Protest in Belarus: On November 2, more than 1,000 protestors gathered in Minsk calling for the resignation of “Europe’s Last Dictator” – Belarus President Alexander Lukashenko. Police fired rubber bullets and tear gas on the 12th consecutive weekend of unrest.
Vienna terror attack: Four people were killed and 23 others were wounded during a terrorist incident in Vienna on November 4. Wearing a fake bomb vest, 20-year-old Kujtim Fejzullai opened fire in the capital’s nightlife district before being shot dead by police nine minutes later. The gunman was believed to have been radicalised by Islamic State. IS later claimed responsibility for the attack.
National lockdown begins: England re-entered a four-week national lockdown on November 5 in order to prevent a “medical and moral disaster” for the NHS. The tighter restrictions included pubs, restaurants, gyms and non-essential shops shutting up, while households were banned from mixing. The furlough scheme was extended covering 80% of wages, but schools and universities remained open, unlike in the first lockdown.

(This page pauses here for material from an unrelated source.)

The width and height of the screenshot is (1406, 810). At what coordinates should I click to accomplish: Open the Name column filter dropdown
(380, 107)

Biden wins US election: On November 7, Joe Biden clinched enough electoral votes to be announced winner of the US Election – four days after the ballot closed. The Democrat became the 46th President-Elect after securing 306 votes to Donald Trump’s 232. The 78-year old urged calm during official counting, despite Trump’s sensational speech three days earlier where he claimed illegitimate postal votes were a ‘major fraud on our nation’.

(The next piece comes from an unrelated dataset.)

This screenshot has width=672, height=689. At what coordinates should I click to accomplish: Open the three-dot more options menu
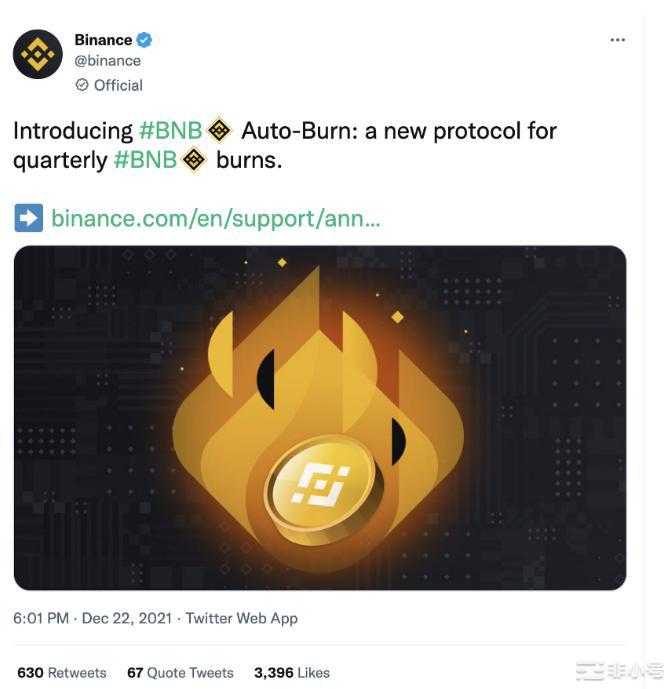(x=618, y=40)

Cummings quits: Boris Johnson’s top aide Dominic Cummings, whose summer escapades to Barnard Castle in County Durham outraged the nation during lockdown, officially resigned on November 13. His resignation followed that of Johnson’s communications director, Lee Cain just days earlier. All three were instrumental in the success of Vote Leave in the 2016 EU referendum.

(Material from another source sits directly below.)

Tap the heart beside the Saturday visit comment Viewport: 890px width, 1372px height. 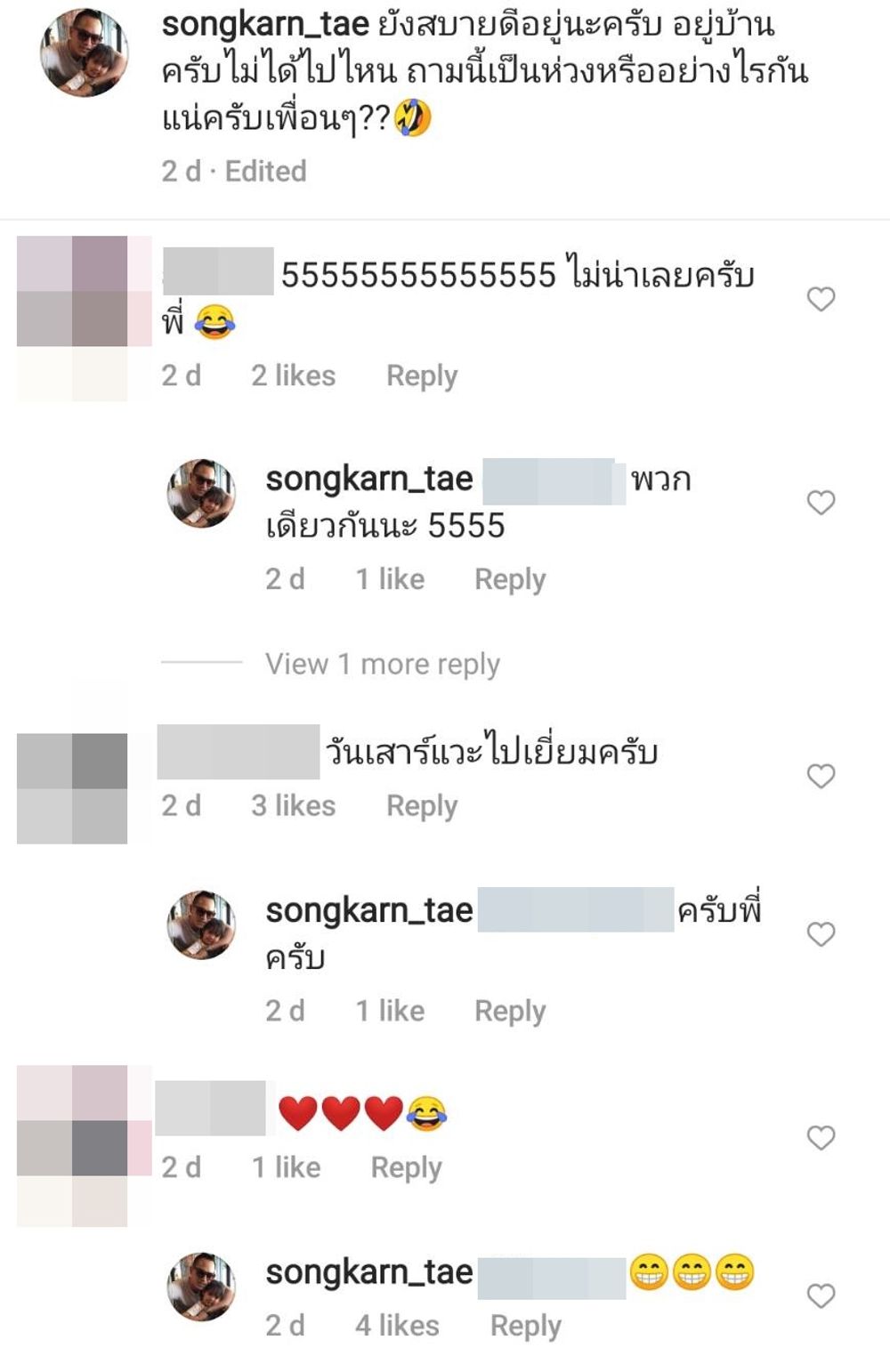click(821, 776)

Lewis Hamilton makes F1 history: Lewis Hamilton wrote his name once again in sporting history; equalling Michael Schumacher’s record of seven Formula One title wins on November 15. The Brit, who only one month earlier surpassed Schumacher’s all-time record of 91 grand prix wins, won the season’s Turkish race in a rain-soaked Istanbul, making him arguably the sport’s most successful racer.
Death of a football legend: And finally, football legend Diego Maradona died from a heart attack on November 25 at the age of 60. Arguably the greatest player of all time, the Argentine was a flawed football icon. He won the World Cup with his country and pioneered Napoli to two Serie A titles, but his struggles with cocaine and alcohol dependency beset the star for two decades.